The difference in the chart quoted, between “Qualification year” and “World Cup year” for “winners”, loudly screams “OUTLIER!!!” to me. The qualification year is the second lowest year out of 19 data points for the winners(10th percentile), while the WC year is somewhere between 7th and 9th highest out of the 19 data points for the winner – (55th-70th percentile). I know this data point isn’t the “point” of the study, but it is the one lampshaded in the chart by the “qualification” and “World Cup” lines.

Figure 3 is self-refuting. There are 6 conditions described, each with 6 data points representing points out of qualification. Each condition has 95% confidence intervals established. In each of the six cases, at least one of the six data points lies outside the 95% confidence interval. The probability of that happening by chance is somewhere in the range of 1 in 3000. Either 6 out of 7, or 7 out of 8 of the outliers are below the bounds. I think the ‘bootstrapping’ algorithm that Bartoli uses is in this case significantly underestimating either the standard deviation or the kurtosis of the underlying distributions. Both of these failures mathematically lead to increases in false positives in analysis. OLS says it is significant, but OLS assumes a normal distribution, while the incident count truncates at zero – important given than over half of the datapoints are zero. Here, OLS is using a normal distribution to estimate a power-law distribution – the normal distribution estimated will almost inevitably have a thinner right tail than the power-law distribution, resulting in false positives.

The trend that leaps out at me is that losers appear to undergo a significant decrease in aggression starting before the loss, which persists past the World Cup year. There is potentially as much evidence here that failure suppresses nationalist feeling as there is that qualification ramps it up – the aggression numbers appear to decrease for the losers by about as much as the aggression numbers appear to rise for the winners. I suspect that this is spurious and random, but it must account for some of the significance in the difference.

## Exercise 1
Retype the rows from the line containing "Click the notification bell icon" down through the last row, with both ends included.

## The data

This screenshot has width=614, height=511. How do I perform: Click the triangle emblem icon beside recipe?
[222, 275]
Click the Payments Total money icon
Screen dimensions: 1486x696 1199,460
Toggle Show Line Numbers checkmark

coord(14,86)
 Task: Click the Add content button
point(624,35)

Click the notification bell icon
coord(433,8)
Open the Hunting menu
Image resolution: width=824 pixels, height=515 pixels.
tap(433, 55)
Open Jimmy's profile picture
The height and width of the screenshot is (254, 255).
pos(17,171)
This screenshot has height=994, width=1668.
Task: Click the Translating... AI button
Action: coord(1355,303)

## Exercise 2
Answer these questions from the forum comment:
(a) Out of how many data points for the winners does the qualification year rank second lowest?
(b) How many conditions does Figure 3 describe?
(c) Which group does the writer say appears to undergo a significant decrease in aggression?

## Full solution 1
Click the notification bell icon
coord(433,8)
Open the Hunting menu
Image resolution: width=824 pixels, height=515 pixels.
tap(433, 55)
Open Jimmy's profile picture
The height and width of the screenshot is (254, 255).
pos(17,171)
This screenshot has height=994, width=1668.
Task: Click the Translating... AI button
Action: coord(1355,303)

## Full solution 2
(a) 19
(b) Six
(c) The losers